HOW TO COMPLETE THIS TASK => Please output every entry below precisely as written.

....

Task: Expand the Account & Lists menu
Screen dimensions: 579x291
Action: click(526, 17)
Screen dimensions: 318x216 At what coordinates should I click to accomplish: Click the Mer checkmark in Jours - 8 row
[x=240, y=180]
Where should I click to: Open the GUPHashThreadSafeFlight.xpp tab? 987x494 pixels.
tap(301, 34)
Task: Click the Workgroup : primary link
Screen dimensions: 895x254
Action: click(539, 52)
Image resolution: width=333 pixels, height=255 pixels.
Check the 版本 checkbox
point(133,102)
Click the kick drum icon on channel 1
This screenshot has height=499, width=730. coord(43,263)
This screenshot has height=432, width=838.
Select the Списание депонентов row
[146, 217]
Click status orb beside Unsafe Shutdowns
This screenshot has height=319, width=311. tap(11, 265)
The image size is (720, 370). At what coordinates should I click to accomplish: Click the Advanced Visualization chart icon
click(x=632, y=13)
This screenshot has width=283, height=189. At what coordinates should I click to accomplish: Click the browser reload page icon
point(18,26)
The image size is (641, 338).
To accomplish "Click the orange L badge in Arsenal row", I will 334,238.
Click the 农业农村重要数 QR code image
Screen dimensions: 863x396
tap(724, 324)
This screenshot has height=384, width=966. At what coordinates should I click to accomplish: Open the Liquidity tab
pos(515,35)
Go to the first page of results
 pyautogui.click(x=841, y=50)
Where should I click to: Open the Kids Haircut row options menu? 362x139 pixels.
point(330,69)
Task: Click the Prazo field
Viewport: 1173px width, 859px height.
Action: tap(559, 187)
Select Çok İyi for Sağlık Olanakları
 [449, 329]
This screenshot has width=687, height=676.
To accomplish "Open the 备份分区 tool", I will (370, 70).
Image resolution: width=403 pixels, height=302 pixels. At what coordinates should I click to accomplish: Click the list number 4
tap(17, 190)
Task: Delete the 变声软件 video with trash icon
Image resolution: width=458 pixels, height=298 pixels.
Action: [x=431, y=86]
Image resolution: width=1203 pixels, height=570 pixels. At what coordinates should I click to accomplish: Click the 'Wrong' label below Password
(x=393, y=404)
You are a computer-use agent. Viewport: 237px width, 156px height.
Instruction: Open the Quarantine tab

....

EXERCISE RESULT =>
Task: Expand the Account & Lists menu
Screen dimensions: 579x291
Action: click(526, 17)
Screen dimensions: 318x216 At what coordinates should I click to accomplish: Click the Mer checkmark in Jours - 8 row
[x=240, y=180]
Where should I click to: Open the GUPHashThreadSafeFlight.xpp tab? 987x494 pixels.
tap(301, 34)
Task: Click the Workgroup : primary link
Screen dimensions: 895x254
Action: click(539, 52)
Image resolution: width=333 pixels, height=255 pixels.
Check the 版本 checkbox
point(133,102)
Click the kick drum icon on channel 1
This screenshot has height=499, width=730. coord(43,263)
This screenshot has height=432, width=838.
Select the Списание депонентов row
[146, 217]
Click status orb beside Unsafe Shutdowns
This screenshot has height=319, width=311. tap(11, 265)
The image size is (720, 370). At what coordinates should I click to accomplish: Click the Advanced Visualization chart icon
click(x=632, y=13)
This screenshot has width=283, height=189. At what coordinates should I click to accomplish: Click the browser reload page icon
point(18,26)
The image size is (641, 338).
To accomplish "Click the orange L badge in Arsenal row", I will 334,238.
Click the 农业农村重要数 QR code image
Screen dimensions: 863x396
tap(724, 324)
This screenshot has height=384, width=966. At what coordinates should I click to accomplish: Open the Liquidity tab
pos(515,35)
Go to the first page of results
 pyautogui.click(x=841, y=50)
Where should I click to: Open the Kids Haircut row options menu? 362x139 pixels.
point(330,69)
Task: Click the Prazo field
Viewport: 1173px width, 859px height.
Action: tap(559, 187)
Select Çok İyi for Sağlık Olanakları
 [449, 329]
This screenshot has width=687, height=676.
To accomplish "Open the 备份分区 tool", I will (370, 70).
Image resolution: width=403 pixels, height=302 pixels. At what coordinates should I click to accomplish: Click the list number 4
tap(17, 190)
Task: Delete the 变声软件 video with trash icon
Image resolution: width=458 pixels, height=298 pixels.
Action: [x=431, y=86]
Image resolution: width=1203 pixels, height=570 pixels. At what coordinates should I click to accomplish: Click the 'Wrong' label below Password
(x=393, y=404)
You are a computer-use agent. Viewport: 237px width, 156px height.
Instruction: Open the Quarantine tab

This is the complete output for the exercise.